- Exercise aim:
Each record below should be given again exactly as it reads.

- Material shown:
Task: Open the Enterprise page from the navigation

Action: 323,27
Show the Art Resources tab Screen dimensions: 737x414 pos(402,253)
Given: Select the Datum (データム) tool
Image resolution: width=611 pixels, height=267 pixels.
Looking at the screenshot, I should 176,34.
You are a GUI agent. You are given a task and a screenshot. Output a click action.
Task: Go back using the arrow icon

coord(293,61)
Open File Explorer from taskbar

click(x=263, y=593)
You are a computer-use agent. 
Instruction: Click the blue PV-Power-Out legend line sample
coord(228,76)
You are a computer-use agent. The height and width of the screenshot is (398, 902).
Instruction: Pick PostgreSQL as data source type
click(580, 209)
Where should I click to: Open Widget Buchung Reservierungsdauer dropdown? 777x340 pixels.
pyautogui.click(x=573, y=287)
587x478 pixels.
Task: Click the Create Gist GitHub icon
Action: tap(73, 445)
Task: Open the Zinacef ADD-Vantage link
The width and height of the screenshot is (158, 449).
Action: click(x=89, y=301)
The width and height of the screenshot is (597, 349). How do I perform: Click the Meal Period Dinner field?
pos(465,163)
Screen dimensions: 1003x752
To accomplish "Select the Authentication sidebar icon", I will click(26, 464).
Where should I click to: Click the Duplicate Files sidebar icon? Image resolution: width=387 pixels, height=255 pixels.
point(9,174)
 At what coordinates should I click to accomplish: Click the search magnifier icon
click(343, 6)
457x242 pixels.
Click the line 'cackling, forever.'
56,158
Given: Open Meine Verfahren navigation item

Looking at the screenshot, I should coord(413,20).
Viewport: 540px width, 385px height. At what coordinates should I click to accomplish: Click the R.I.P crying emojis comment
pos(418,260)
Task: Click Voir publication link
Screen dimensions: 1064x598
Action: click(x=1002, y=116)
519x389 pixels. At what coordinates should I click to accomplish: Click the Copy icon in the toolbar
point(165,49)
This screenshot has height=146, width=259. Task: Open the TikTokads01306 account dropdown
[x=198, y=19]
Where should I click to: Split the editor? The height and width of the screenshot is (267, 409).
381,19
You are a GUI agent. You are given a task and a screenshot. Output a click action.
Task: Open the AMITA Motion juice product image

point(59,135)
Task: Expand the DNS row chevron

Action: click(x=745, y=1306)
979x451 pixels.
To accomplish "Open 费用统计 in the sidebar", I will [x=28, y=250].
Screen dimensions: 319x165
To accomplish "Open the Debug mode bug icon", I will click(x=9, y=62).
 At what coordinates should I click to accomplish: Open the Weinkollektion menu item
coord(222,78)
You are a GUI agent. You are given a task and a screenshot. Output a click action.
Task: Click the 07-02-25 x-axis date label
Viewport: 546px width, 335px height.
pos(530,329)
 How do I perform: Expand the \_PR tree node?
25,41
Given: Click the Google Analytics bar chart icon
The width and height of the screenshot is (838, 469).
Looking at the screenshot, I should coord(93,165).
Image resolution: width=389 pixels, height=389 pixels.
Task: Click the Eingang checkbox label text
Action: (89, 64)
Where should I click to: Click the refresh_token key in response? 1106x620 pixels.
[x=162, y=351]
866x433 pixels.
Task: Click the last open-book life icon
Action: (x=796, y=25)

- Task solution:
Task: Open the Enterprise page from the navigation

Action: 323,27
Show the Art Resources tab Screen dimensions: 737x414 pos(402,253)
Given: Select the Datum (データム) tool
Image resolution: width=611 pixels, height=267 pixels.
Looking at the screenshot, I should 176,34.
You are a GUI agent. You are given a task and a screenshot. Output a click action.
Task: Go back using the arrow icon

coord(293,61)
Open File Explorer from taskbar

click(x=263, y=593)
You are a computer-use agent. 
Instruction: Click the blue PV-Power-Out legend line sample
coord(228,76)
You are a computer-use agent. The height and width of the screenshot is (398, 902).
Instruction: Pick PostgreSQL as data source type
click(580, 209)
Where should I click to: Open Widget Buchung Reservierungsdauer dropdown? 777x340 pixels.
pyautogui.click(x=573, y=287)
587x478 pixels.
Task: Click the Create Gist GitHub icon
Action: tap(73, 445)
Task: Open the Zinacef ADD-Vantage link
The width and height of the screenshot is (158, 449).
Action: click(x=89, y=301)
The width and height of the screenshot is (597, 349). How do I perform: Click the Meal Period Dinner field?
pos(465,163)
Screen dimensions: 1003x752
To accomplish "Select the Authentication sidebar icon", I will click(26, 464).
Where should I click to: Click the Duplicate Files sidebar icon? Image resolution: width=387 pixels, height=255 pixels.
point(9,174)
 At what coordinates should I click to accomplish: Click the search magnifier icon
click(343, 6)
457x242 pixels.
Click the line 'cackling, forever.'
56,158
Given: Open Meine Verfahren navigation item

Looking at the screenshot, I should coord(413,20).
Viewport: 540px width, 385px height. At what coordinates should I click to accomplish: Click the R.I.P crying emojis comment
pos(418,260)
Task: Click Voir publication link
Screen dimensions: 1064x598
Action: click(x=1002, y=116)
519x389 pixels. At what coordinates should I click to accomplish: Click the Copy icon in the toolbar
point(165,49)
This screenshot has height=146, width=259. Task: Open the TikTokads01306 account dropdown
[x=198, y=19]
Where should I click to: Split the editor? The height and width of the screenshot is (267, 409).
381,19
You are a GUI agent. You are given a task and a screenshot. Output a click action.
Task: Open the AMITA Motion juice product image

point(59,135)
Task: Expand the DNS row chevron

Action: click(x=745, y=1306)
979x451 pixels.
To accomplish "Open 费用统计 in the sidebar", I will [x=28, y=250].
Screen dimensions: 319x165
To accomplish "Open the Debug mode bug icon", I will click(x=9, y=62).
 At what coordinates should I click to accomplish: Open the Weinkollektion menu item
coord(222,78)
You are a GUI agent. You are given a task and a screenshot. Output a click action.
Task: Click the 07-02-25 x-axis date label
Viewport: 546px width, 335px height.
pos(530,329)
 How do I perform: Expand the \_PR tree node?
25,41
Given: Click the Google Analytics bar chart icon
The width and height of the screenshot is (838, 469).
Looking at the screenshot, I should coord(93,165).
Image resolution: width=389 pixels, height=389 pixels.
Task: Click the Eingang checkbox label text
Action: (89, 64)
Where should I click to: Click the refresh_token key in response? 1106x620 pixels.
[x=162, y=351]
866x433 pixels.
Task: Click the last open-book life icon
Action: (x=796, y=25)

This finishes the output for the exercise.